If OLAP is not notified, the vendor name can be removed from the list. See 8 C.F.R. § 1003.65. The full list is divided into separate sections that correspond to each immigration court across the country. For a list of suppliers appearing before a particular immigration court, please click on the appropriate state/territory on the map or list below. Please note that if a particular state/territory is not an active link on the map or list below, there is currently no immigration court or hearing venue in that state. If you live in one of these states/territories, please click on the state where you have your court case to find a local provider. Pro bono legal services are «unremunerated legal services provided to impoverished strangers or to the public good without expectation of direct or indirect compensation, including referral fees (excluding filing fees or photocopying and shipping fees).» 8 C.F.R. § 1003.61(a)(2). The list may not be used by organizations or lawyers to solicit paid legal services.

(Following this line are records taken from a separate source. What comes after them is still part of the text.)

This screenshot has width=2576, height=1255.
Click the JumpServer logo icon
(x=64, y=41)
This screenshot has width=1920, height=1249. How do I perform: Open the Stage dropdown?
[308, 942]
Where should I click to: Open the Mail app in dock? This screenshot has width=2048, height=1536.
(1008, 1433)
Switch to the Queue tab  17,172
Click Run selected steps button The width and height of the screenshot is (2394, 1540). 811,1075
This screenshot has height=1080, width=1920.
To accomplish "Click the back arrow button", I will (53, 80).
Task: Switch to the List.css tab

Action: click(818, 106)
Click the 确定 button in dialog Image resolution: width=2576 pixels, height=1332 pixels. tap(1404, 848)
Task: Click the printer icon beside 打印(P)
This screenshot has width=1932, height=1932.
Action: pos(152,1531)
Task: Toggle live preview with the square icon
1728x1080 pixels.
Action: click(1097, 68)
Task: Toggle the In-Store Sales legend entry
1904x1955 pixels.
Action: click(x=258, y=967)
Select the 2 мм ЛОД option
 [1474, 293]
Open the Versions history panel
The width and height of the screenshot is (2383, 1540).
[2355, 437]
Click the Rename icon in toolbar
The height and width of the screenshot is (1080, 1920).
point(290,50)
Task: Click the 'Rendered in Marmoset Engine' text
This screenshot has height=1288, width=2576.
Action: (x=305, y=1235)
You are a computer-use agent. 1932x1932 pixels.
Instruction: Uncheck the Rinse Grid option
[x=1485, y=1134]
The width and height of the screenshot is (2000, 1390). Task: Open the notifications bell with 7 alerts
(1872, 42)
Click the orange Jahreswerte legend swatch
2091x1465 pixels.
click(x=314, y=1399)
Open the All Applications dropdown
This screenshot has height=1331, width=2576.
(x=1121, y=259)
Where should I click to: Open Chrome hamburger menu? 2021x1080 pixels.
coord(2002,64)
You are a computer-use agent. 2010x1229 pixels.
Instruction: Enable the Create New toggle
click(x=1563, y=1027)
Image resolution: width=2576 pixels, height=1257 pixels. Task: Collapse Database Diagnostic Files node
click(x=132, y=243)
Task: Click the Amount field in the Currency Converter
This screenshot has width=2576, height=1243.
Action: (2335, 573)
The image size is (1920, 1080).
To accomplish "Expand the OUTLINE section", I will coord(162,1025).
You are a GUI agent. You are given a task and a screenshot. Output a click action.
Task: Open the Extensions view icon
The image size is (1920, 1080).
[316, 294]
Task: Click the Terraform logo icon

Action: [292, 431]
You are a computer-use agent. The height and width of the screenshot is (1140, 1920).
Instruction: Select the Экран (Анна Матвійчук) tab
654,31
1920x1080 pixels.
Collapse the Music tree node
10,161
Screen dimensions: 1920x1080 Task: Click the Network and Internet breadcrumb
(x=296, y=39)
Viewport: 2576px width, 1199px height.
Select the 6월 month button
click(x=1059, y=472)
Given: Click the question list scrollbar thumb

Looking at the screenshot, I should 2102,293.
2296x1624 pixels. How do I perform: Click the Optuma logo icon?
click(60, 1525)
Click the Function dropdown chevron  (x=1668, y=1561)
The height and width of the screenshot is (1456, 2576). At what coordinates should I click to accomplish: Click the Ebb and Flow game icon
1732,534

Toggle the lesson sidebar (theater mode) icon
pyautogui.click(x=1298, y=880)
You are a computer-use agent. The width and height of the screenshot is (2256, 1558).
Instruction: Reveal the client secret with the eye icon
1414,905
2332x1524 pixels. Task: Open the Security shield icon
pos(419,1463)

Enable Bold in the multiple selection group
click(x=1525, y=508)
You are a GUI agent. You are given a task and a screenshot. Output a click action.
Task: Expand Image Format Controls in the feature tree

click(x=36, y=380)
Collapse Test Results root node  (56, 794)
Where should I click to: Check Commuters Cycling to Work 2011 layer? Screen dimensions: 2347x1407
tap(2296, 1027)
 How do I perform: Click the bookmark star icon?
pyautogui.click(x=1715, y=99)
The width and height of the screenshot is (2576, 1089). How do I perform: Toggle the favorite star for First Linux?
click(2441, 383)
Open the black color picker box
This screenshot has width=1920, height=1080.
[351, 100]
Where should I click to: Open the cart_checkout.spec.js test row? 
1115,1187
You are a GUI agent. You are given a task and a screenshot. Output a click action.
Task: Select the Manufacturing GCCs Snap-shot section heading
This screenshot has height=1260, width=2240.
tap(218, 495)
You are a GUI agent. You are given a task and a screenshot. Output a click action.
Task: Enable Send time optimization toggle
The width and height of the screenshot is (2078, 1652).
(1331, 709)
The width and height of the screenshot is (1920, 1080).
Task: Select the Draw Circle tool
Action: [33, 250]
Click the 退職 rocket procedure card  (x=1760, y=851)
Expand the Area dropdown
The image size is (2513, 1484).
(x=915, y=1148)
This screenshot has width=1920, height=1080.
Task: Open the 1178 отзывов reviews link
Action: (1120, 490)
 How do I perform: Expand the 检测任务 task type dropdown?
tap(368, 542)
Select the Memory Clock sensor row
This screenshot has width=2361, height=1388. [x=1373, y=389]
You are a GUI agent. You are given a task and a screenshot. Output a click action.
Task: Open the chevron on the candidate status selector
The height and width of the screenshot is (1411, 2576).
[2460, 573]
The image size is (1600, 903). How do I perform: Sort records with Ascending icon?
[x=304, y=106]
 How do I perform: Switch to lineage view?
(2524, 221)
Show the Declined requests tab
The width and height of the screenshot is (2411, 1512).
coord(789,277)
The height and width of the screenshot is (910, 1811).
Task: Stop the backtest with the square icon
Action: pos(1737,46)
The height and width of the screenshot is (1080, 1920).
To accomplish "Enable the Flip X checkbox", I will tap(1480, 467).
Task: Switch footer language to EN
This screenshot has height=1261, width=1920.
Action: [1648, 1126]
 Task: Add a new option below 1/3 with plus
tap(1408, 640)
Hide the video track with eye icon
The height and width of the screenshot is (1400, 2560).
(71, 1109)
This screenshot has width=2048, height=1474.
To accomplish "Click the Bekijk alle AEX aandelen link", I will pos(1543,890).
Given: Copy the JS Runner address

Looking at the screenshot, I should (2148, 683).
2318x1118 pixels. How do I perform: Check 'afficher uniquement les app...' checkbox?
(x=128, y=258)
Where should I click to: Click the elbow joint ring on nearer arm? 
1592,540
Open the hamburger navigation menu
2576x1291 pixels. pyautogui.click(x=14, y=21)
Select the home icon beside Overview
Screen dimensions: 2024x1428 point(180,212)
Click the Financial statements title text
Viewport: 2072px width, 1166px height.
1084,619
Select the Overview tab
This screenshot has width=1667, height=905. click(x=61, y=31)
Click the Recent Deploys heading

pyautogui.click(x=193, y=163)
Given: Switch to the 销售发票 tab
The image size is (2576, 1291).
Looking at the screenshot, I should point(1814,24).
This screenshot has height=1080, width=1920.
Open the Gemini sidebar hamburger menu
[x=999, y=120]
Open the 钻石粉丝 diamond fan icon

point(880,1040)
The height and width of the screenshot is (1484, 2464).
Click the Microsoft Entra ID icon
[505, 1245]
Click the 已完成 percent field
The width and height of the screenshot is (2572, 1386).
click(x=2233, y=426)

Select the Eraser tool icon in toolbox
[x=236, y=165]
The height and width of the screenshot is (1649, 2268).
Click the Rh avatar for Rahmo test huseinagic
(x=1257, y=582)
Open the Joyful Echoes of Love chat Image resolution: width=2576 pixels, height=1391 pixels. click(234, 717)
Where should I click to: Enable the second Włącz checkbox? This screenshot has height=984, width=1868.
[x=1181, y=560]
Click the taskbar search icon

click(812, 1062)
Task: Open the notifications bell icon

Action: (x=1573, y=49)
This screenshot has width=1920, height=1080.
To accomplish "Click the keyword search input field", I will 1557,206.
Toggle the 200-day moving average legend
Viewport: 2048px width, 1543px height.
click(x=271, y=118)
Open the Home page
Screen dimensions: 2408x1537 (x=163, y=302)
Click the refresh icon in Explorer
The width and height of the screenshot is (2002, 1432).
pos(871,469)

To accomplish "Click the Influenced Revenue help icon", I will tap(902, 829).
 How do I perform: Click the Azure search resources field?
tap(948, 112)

The Citizenship Works directory will help you find a non-profit organization in your area that is qualified to help you with your case. Visit to learn more. RMIAN is a non-profit organization that supports low-income adults and children in immigration procedures. RMIAN promotes knowledge of legal rights, provides effective representation to ensure due process, works to improve detention conditions, and promotes a more humane immigration system, including alternatives to detention. The list is made available to individuals in immigration proceedings and includes information on non-profit organizations and lawyers who have committed to providing pro bono legal services at least 50 hours per year in front of the immigration court venue where they are on the list. The list also includes information on pro bono money transfer services that refer people to pro bono lawyers in immigration court cases. We specialize in immigration law and legal barriers that overlap with immigration assistance. The ACLU Southern California is at the forefront of local, state, and national efforts to protect all immigrants—citizens and non-citizens alike—from unlawful detention, discrimination, and abuse by law enforcement, and to ensure they retain their fair trial rights and access to counsel in immigration proceedings.

We are a non-profit agency that promotes justice by providing free, low-cost legal services to underserved immigrant children, families and refugees. With legal services, social programs, loan assistance, and an advocacy team focused on changing the discourse on immigration in this country, RAICES operates on the national front line of the fight for immigration rights. We defend the rights of immigrants and refugees, empower individuals, families and communities, and work for freedom and justice. For more information, if you are in the immigration process, click here. For adults in immigration detention and for immigrant children who have experienced abuse, neglect or violence. As required by law, EOIR maintains a list of pro bono legal service providers and a list of recognized organizations and accredited representatives. See 8 C.F.R. § 1003.61 and § 1292.2. The information published on the list and on the list is provided to EOIR by pro bono legal service providers and recognized bodies.